Objective High-density lipoprotein cholesterol (HDL-C) and apolipoprotein A-I (Apo A-I) are key cardiovascular risk factors, but whether the ratio of HDL-C/Apo A-I concentrations affects risk of cardiovascular disease (CVD) and other diseases is uncertain. To investigate whether HDL-C and Apo A-I concentrations and the ratio of HDL-C/Apo A-I affect risk of death from CVD, cancer and all causes.

Design, setting and patients Data were analysed from an occupational cohort of 263 340 people between 2002 and 2009. Cox proportional hazards models were used to estimate HRs (and 95% CIs) for mortality using the sex-specific lowest quartiles of HDL-C, Apo A-I concentrations and HDL-C/Apo A-I ratio as the reference groups.

Main outcome measures 1012 participants died (median follow-up 4.2 years).

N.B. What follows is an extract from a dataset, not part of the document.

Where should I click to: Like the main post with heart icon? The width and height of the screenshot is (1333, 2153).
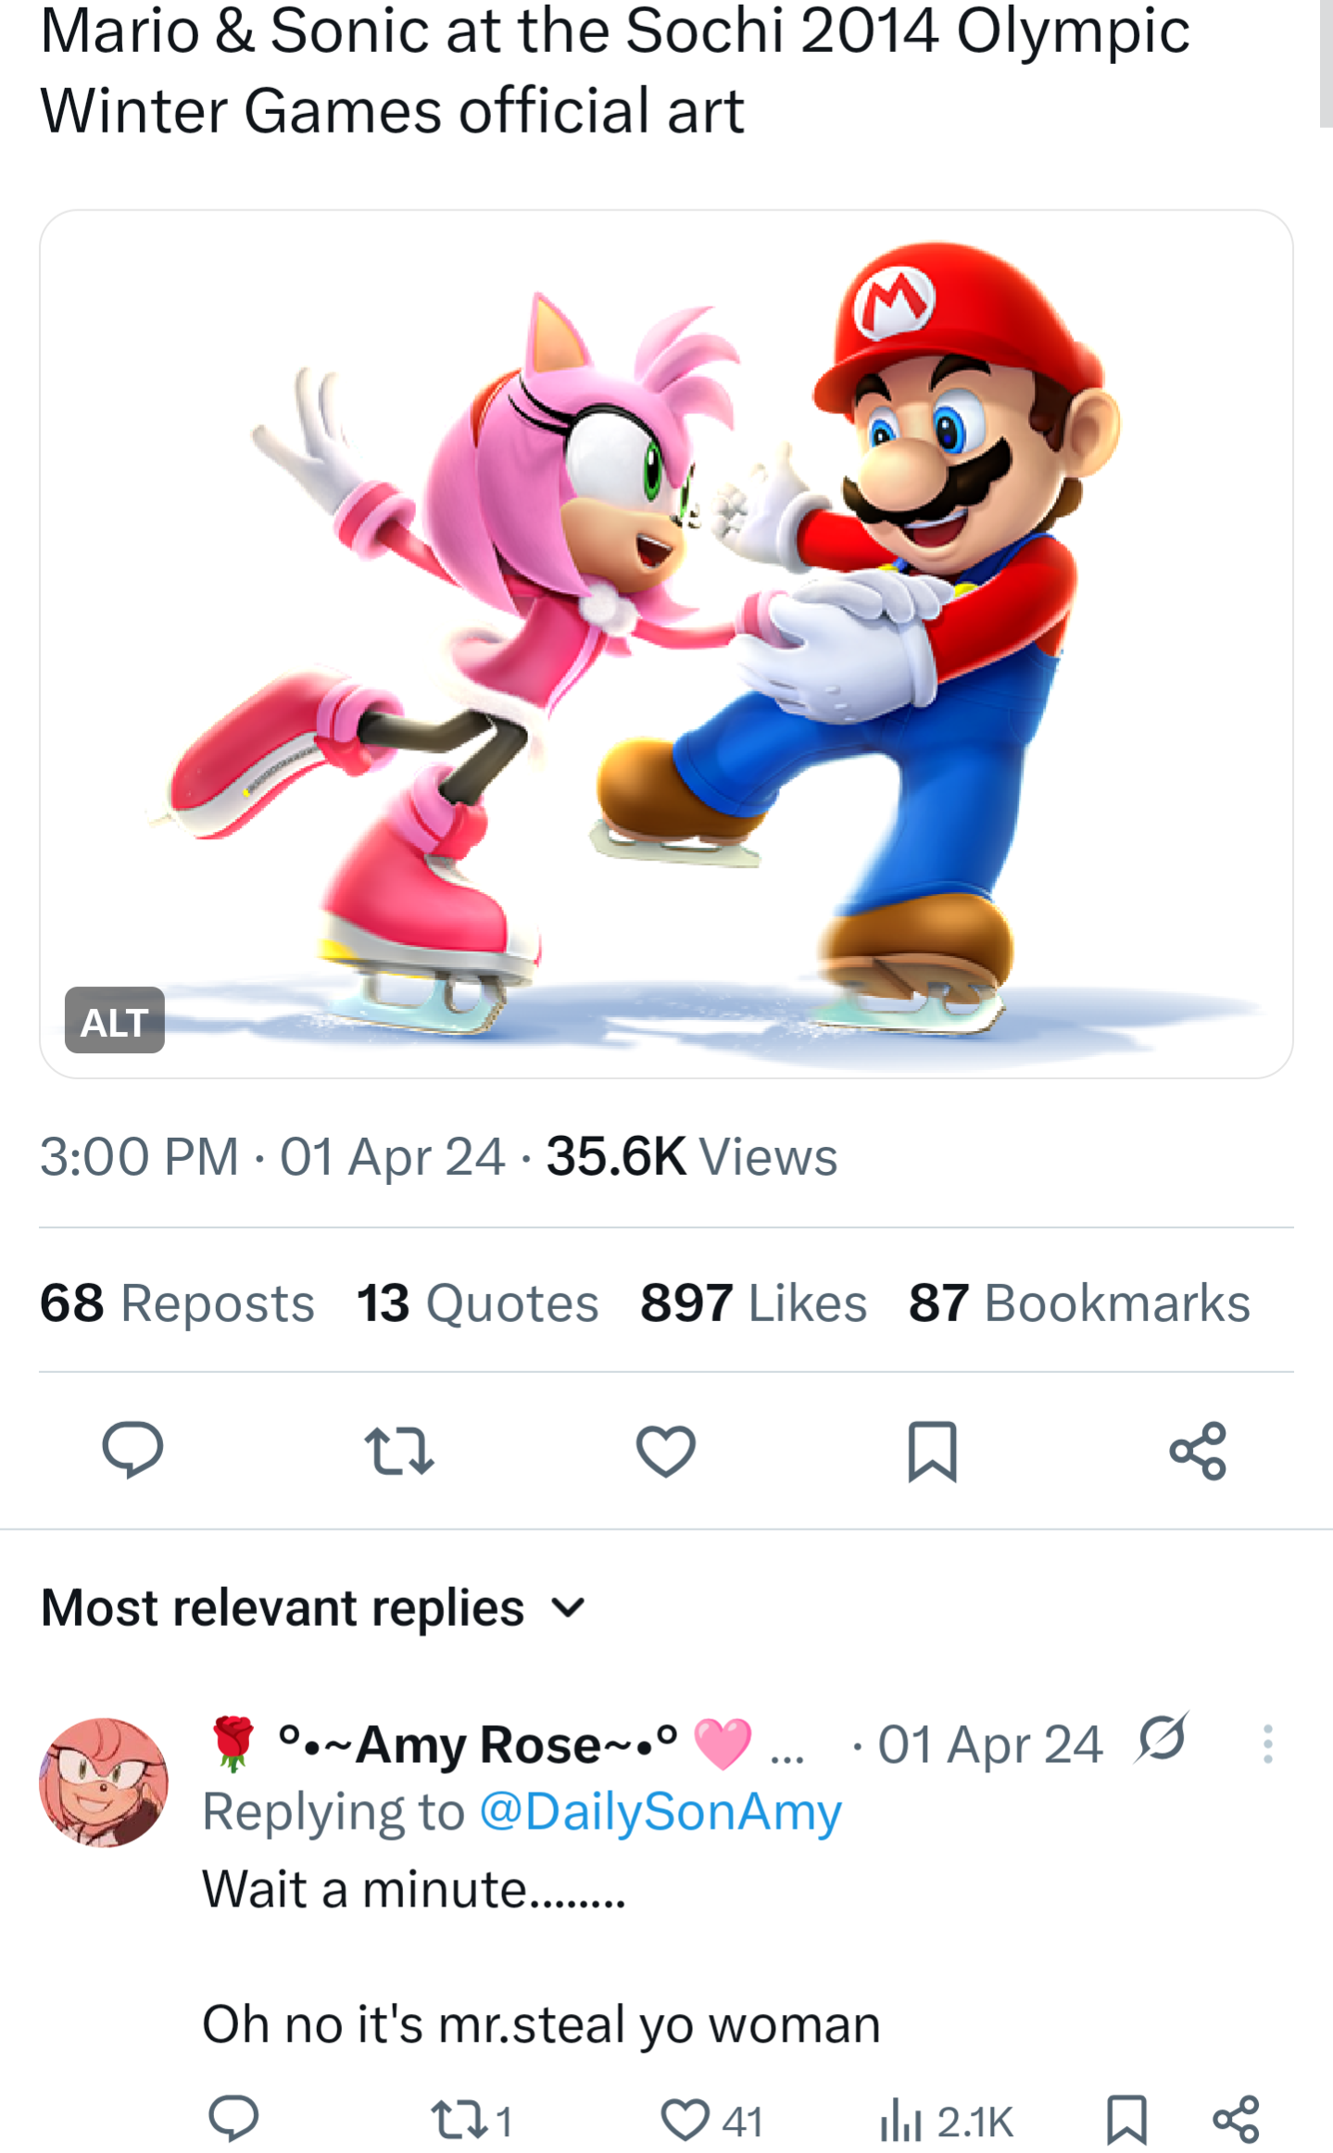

There were no significant associations between HDL quartiles and all mortality outcomes. In contrast, there was a positive trend for the association across increasing HDL/Apo A-I ratio quartiles and mortality from CVD, cancer and all cause (p values for trends across quartiles=0.016, 0.001 and <0.001, respectively). The adjusted HRs for highest HDL/Apo A-I ratio quartile versus the lowest were 2.37 (95% CI 0.89 to 6.37) (CVD); 2.32 (95% CI 1.34 to 4.03) (cancer) and 1.87 (95% CI 1.32 to 2.66) (all-cause mortality).

Conclusions These data show for the first time that an increased HDL-C/Apo A-I ratio may be a shared risk factor for CVD, cancer and all-cause mortality.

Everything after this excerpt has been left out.